(Extracted data entries)
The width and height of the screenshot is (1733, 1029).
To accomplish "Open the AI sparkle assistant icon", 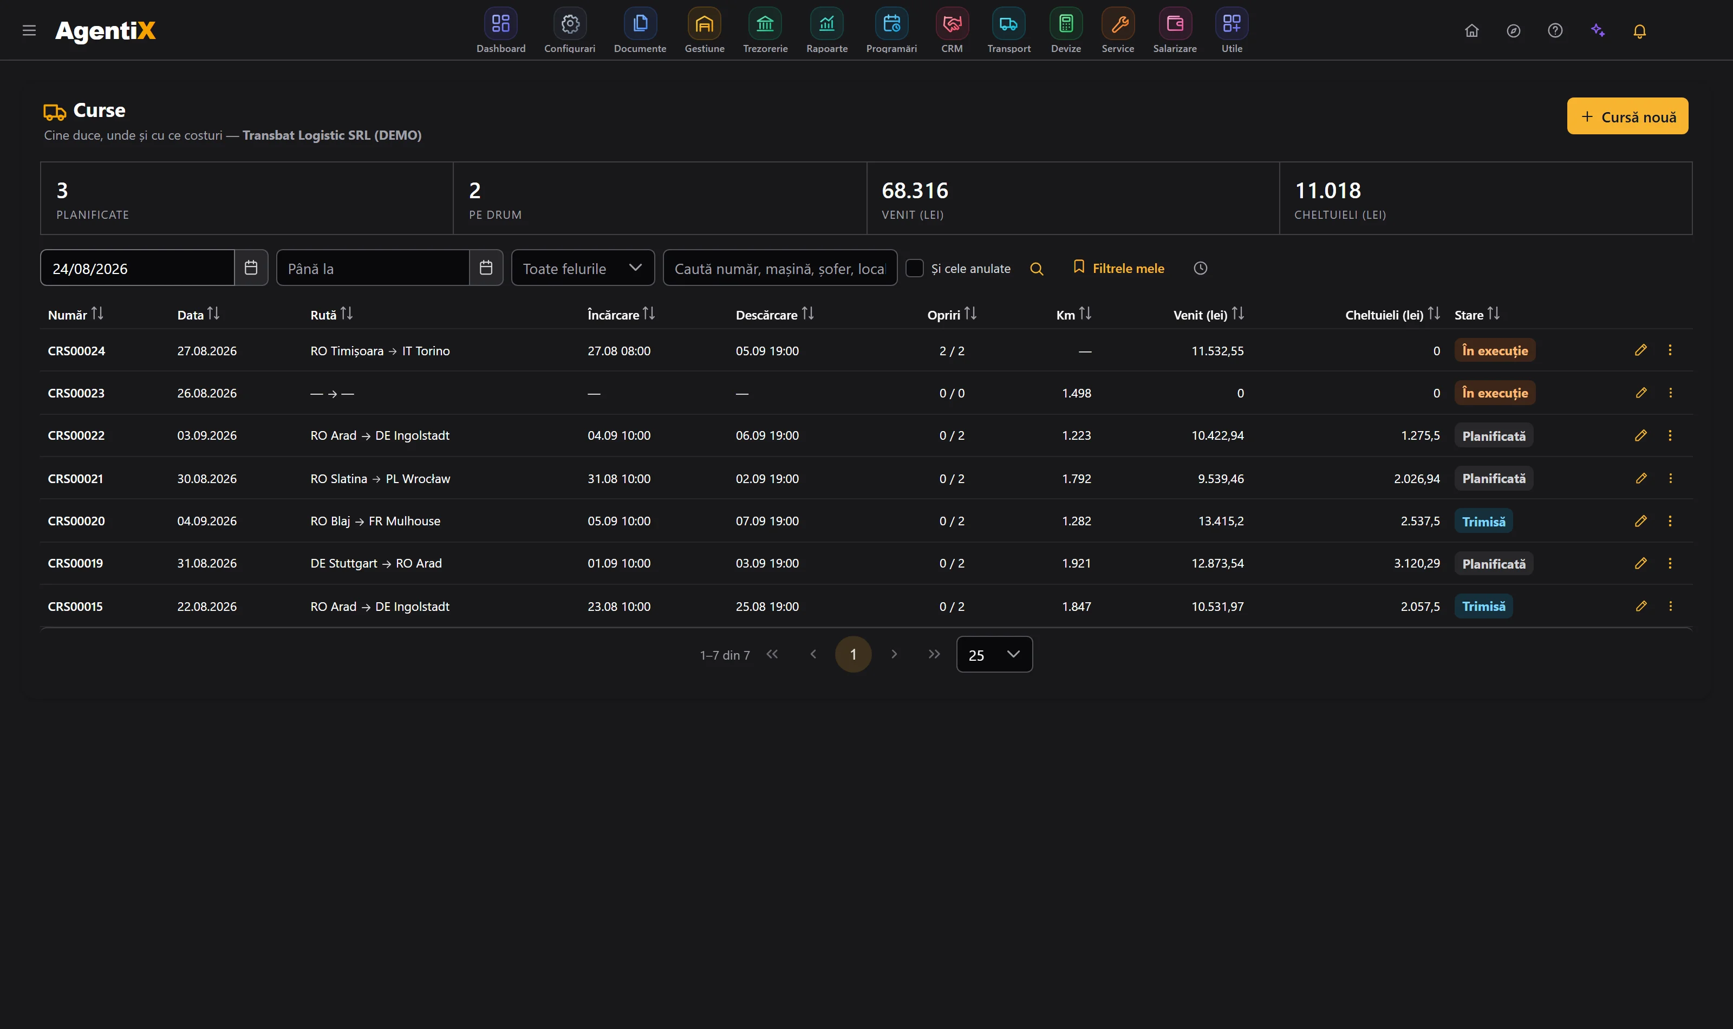I will pyautogui.click(x=1598, y=31).
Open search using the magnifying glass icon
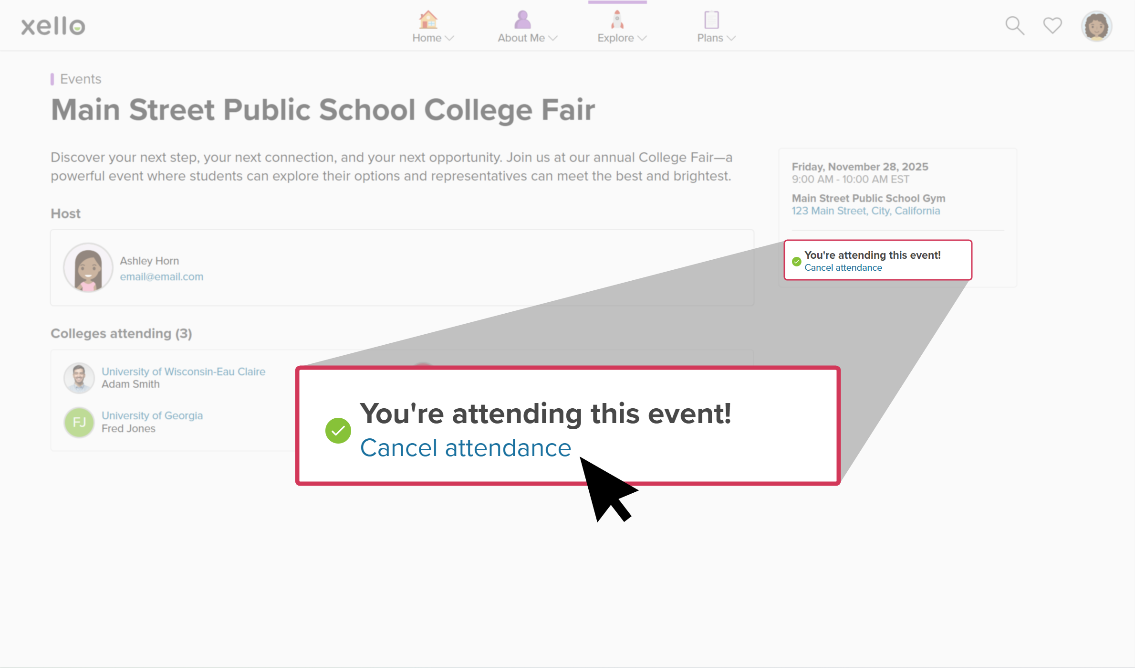 tap(1014, 25)
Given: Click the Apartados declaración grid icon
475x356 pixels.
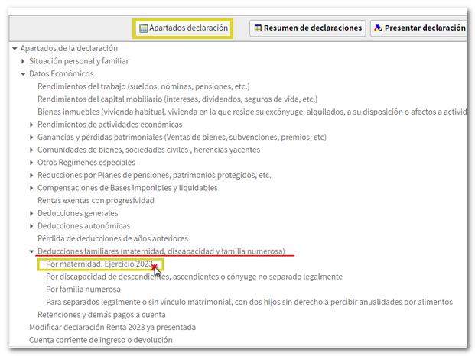Looking at the screenshot, I should 144,28.
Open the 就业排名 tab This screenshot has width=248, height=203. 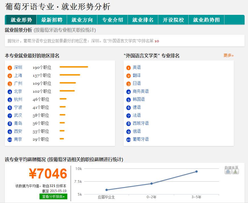pyautogui.click(x=143, y=20)
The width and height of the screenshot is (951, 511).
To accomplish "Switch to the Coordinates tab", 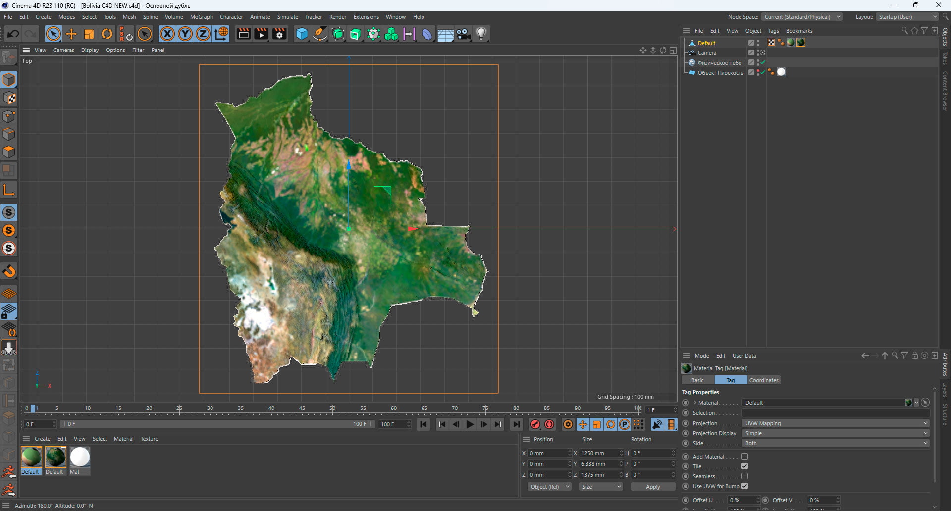I will coord(763,380).
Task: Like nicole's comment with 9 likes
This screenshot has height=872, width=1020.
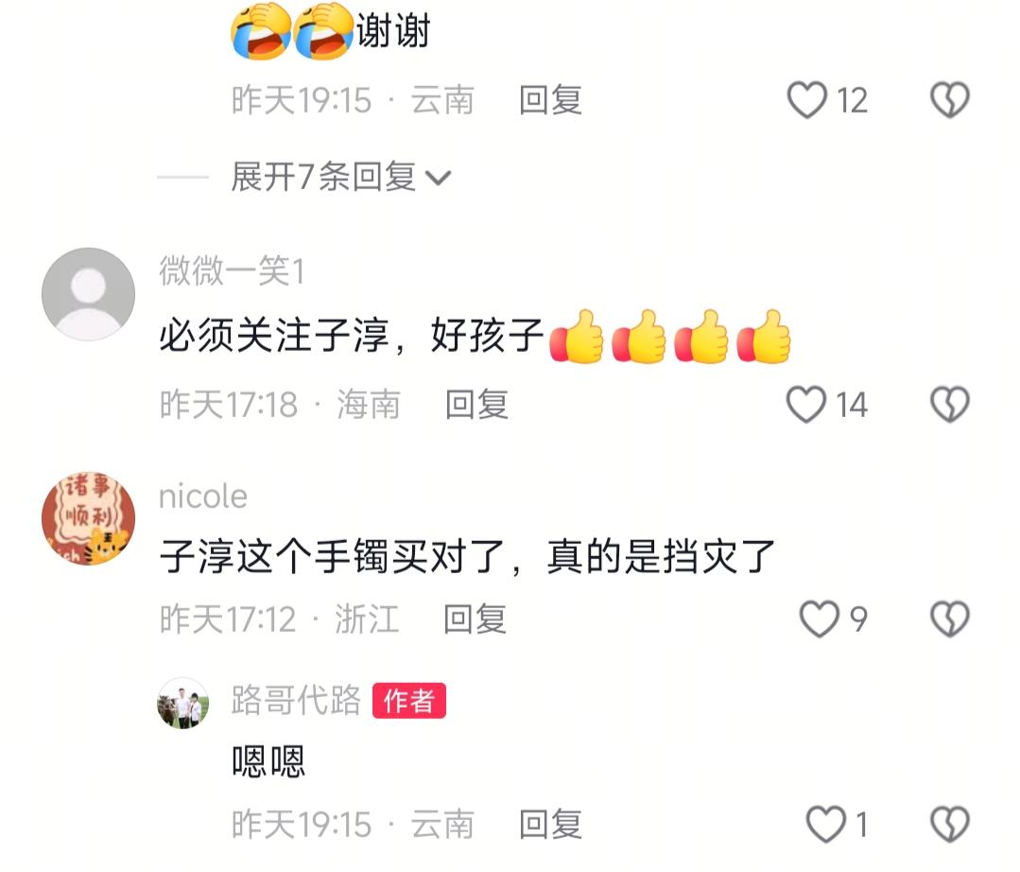Action: click(819, 619)
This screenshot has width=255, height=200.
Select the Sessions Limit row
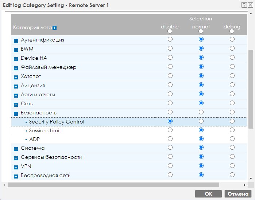[x=45, y=130]
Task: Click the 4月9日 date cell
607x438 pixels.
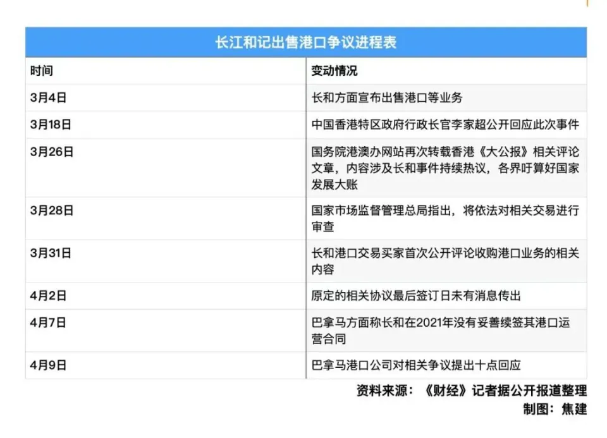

WHAT YOU NEED TO DO:
Working from the line with "Select the Sessions Limit row" down through the last line of the records, give every line again exactly, but no pictures.

REPLY TO THE TASK:
Select the Sessions Limit row
[x=45, y=130]
Task: Click the 4月9日 date cell
607x438 pixels.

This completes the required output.